# Corsair Support vom 18.12.13 bis zum 1.1.14



## Bluebeard (16. Dezember 2013)

Hallo liebe Forengemeinde,

die Weihnachtsfeiertage und der Jahreswechsel stehen vor der Tür. Der Corsair Supportbereich hier im Forum wird daher ab dem 18.12.13 bis einschließlich dem 1.1.14 ohne aktiven Corsair Support fortgeführt. Ab dem 2.1.14 stehe ich euch dann wieder zur Verfügung.

Selbstverständlich könnt ihr uns bei allen Belangen zu Corsair und Corsair Produkten weiterhin wie gewohnt über das Kundenportal  direkt kontaktieren. Dort könnt ihr allgemeine Fragen stellen oder aber Rücksendungen bei Garantiefällen beantragen. Gerne auch auf Deutsch!

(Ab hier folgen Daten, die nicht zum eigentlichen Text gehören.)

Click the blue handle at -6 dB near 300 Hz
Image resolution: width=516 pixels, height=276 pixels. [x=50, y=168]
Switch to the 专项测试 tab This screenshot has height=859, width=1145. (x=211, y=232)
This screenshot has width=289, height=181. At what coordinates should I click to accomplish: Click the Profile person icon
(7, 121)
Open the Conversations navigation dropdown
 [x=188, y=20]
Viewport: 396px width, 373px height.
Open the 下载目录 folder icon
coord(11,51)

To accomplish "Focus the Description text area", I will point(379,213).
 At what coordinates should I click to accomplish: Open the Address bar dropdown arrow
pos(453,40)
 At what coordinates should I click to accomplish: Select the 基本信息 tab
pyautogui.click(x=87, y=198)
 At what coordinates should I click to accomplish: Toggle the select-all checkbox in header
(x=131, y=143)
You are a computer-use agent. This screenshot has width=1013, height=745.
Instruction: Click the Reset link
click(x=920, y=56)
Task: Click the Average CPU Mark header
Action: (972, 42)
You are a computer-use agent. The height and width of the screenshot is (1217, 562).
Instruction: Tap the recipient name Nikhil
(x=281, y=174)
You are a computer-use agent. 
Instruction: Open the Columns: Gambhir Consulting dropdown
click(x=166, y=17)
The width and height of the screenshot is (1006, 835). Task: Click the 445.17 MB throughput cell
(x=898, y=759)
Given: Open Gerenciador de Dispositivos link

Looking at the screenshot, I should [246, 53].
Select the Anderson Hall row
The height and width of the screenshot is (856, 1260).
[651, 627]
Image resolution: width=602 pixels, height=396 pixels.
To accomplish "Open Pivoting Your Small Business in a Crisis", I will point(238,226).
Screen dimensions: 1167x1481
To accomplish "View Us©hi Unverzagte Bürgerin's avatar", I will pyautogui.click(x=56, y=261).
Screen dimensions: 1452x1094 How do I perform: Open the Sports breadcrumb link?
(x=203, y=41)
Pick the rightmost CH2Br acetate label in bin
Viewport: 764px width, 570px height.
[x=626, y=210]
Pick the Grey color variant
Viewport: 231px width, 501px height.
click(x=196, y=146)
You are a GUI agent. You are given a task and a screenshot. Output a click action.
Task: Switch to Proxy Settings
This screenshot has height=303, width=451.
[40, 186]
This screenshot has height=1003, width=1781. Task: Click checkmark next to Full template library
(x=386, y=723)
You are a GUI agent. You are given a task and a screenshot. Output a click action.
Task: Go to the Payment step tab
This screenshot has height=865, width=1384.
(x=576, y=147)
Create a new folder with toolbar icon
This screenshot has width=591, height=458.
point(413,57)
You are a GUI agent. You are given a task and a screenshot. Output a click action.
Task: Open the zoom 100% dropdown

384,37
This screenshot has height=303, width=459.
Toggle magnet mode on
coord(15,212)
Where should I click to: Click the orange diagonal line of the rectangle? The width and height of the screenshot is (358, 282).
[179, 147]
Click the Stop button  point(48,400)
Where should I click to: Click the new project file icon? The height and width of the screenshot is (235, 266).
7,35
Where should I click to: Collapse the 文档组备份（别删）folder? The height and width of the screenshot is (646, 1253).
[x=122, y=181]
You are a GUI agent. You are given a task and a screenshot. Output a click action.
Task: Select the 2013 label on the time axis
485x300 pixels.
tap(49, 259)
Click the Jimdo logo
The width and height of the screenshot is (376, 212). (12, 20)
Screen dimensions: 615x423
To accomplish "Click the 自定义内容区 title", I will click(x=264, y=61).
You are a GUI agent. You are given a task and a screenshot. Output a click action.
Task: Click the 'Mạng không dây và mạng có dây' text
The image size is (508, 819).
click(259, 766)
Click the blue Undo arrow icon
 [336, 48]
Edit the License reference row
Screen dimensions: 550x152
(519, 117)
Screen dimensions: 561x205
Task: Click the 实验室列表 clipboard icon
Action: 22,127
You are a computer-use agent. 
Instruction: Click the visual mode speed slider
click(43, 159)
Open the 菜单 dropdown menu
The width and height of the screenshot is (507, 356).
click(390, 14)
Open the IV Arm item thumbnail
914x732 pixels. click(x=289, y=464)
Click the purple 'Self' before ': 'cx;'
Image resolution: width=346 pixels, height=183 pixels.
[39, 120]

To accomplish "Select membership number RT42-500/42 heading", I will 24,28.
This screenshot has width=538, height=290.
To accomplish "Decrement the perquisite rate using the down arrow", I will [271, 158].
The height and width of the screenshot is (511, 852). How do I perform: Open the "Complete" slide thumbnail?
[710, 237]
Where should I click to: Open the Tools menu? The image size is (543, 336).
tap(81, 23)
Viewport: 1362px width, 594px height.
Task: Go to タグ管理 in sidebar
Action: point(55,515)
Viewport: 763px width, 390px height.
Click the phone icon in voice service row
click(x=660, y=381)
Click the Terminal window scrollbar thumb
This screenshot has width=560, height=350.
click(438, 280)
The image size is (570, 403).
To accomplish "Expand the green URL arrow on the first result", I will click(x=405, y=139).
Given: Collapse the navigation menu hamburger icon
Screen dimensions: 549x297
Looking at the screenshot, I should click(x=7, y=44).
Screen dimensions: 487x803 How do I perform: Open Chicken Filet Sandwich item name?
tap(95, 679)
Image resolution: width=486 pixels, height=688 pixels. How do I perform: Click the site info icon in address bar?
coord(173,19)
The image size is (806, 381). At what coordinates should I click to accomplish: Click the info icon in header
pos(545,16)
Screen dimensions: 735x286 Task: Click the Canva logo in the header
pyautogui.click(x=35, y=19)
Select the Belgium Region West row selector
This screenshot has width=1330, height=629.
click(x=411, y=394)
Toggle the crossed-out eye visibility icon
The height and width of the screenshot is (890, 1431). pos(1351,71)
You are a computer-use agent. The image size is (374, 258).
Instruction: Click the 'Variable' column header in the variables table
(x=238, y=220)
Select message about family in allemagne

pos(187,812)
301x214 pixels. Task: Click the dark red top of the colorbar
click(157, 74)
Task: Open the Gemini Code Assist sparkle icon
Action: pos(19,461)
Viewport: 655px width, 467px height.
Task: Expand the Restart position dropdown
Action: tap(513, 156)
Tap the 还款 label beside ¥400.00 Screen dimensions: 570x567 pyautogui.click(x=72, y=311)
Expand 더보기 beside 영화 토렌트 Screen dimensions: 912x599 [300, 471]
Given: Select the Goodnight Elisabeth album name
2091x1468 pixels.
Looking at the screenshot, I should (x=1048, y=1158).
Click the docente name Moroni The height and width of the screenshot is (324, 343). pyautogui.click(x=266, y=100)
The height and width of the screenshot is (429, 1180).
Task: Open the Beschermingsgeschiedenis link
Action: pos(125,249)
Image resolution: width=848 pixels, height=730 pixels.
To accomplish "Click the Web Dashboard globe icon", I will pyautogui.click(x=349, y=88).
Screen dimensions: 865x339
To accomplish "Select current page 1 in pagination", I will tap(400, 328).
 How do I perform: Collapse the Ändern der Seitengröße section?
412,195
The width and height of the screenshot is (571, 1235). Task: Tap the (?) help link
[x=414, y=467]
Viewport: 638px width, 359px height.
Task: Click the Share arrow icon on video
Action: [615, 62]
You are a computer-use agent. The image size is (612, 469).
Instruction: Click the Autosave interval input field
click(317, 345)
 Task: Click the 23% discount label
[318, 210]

An dieser Stelle danke ich allen Mitgliedern des Forums, die immer tatkräftig mit Rat und Tat den Anderen zur Seite stehen und natürlich auch allen Forenmitgliedern für Euer Interesse an Corsair Produkten und für eure Teilnahme nicht nur im Herstellersupport-Bereich.

Ich wünsche Allen ein besinnliches Weihnachtsfest und einen guten Rutsch ins neue Jahr!

Viele Grüße!

Euer Bluebeard


----------